Pet Projects in Data Science & Analytics

Interpreting impact of words in reviews on the ratings

Rotten tomatoes

 

In this assignment, I'll be analyzing movie reviews in an attempt to determine whether movies are good or bad. I've downloaded a large number of movie reviews from the Rotten Tomatoes website. Also fetched is a file "movies.dat" that contains metadata for ~65,000 different movies. Using Python and commonly used machine learning algorithms from sckit-learn package, The mission is to develop a classifier to determine whether a movie is Fresh or Rotten based on the contents of the reviews given to the movie.

 

The second part of this project is to understand the correlation of predictor variables in the Boston data set used below and apply dimensionality reduction using PCA to enhance performance of prediction.

 

The output of the same can be viewed here

Supervised and unsupervised machine learning on Boston dataset

Boston

 

For this project, I used data from the UCI Archives, which collected the dataset from the StatLib library which is maintained at Carnegie Mellon University.

 

The goal of this analysis is to actually implement some of the basic machine learning algorithms to measure the impact of several predictor variables on the mean price of houses in Boston.

 

Using Python for machine learning, I evaluated the impact of 13 factors on the mean value of a house at Boston and the output of the same can be viewed here

Scraping course-catalog data from IIT Kharagpur's website

IIT-Kharagpur

 

As a part of this project, I performed web scraping on the course-catalog data collected from the Computer Science and Engineering department of Indian Institute of Technology - Kharagpur.

 

This was achieved in the iPython notebook environment using the Beautiful Soup web scraper and the resultant data-frame was pushed to a resultant CSV file, which was then hosted on AWS before being converetd into a MySQL database on an EC2 instance of AWS.

 

The code can be viewed - here. Also, I have included a visualization right there which will help understand how the frequency of courses falling within number of prerequisites varies.
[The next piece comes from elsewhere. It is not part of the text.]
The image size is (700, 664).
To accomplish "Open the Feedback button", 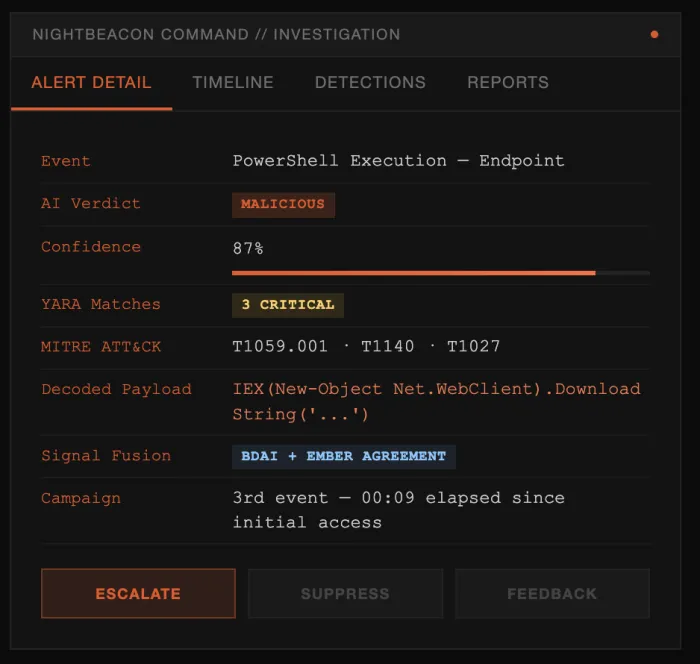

Evaluating the impact of Progresa

Progresa

 

For this project, I used data from the Progresa program, a government social assistance program in Mexico. This program, as well as the details of its impact, are described in the paper "School subsidies for the poor: evaluating the Mexican Progresa poverty program", by Paul Shultz. The goal of this analysis is to implement some of the basic econometric techniques to measure the impact of Progresa on secondary school enrollment rates.

 

The timeline of the program was:

 

Using Python for data analysis, I evaluated the impact of the program on socio-economic outcomes of individuals in Mexico and the output of the same can be viewed here

Sortable barchart visualization

Sorting

 

For this assignment, I created an EC2 instance of a sortable bar chart visualization using the D3.js library of JavaScript and hosted it on an AWS server.

Statistical and exploratory data analysis from US states 2010 census data

US Map

 

United States - the world's super power with an open source of data of the 50 states. We go back in time and observe few visualizations based on data collected in the 1970s. One can read the documentation of the 'state' data set here

 

I performed exploratory data analysis on this data using R Studio and the output of the same can be viewed here

San Francisco Crime Classification

Criminal

 

As my attempt to predict the category of crimes that occurred in the city by the bay, the dataset retrieved from Kaggle is a collection of all crimes committed in San Francisco during the period of 6 June, 2003 to 13 May, 2015.

 

I performed exploratory data analysis on this data using R Studio and the output of the same can be viewed here

Data analysis of flights from NYC in 2013

New York airport

 

New York - one of the busiest airports in the world has several incoming and outgoing flights all year round. R has a built-in package 'nycflights13' which has all information about flights from NYC in 2013. One can read the documentation of the 'nycflights13' package here

 

I performed exploratory data analysis on this data using R Studio and the output of the same can be viewed here

Understanding top sorting algorithms

Java AWT Sorting

 

For this assignment, I utilized the AWT and Swing toolkits of Java to graphically simulate the five widely used sorting techniques, namely - Quick Sort, Merge Sort, Insertion Sort, Bubble Sort and Selection Sort.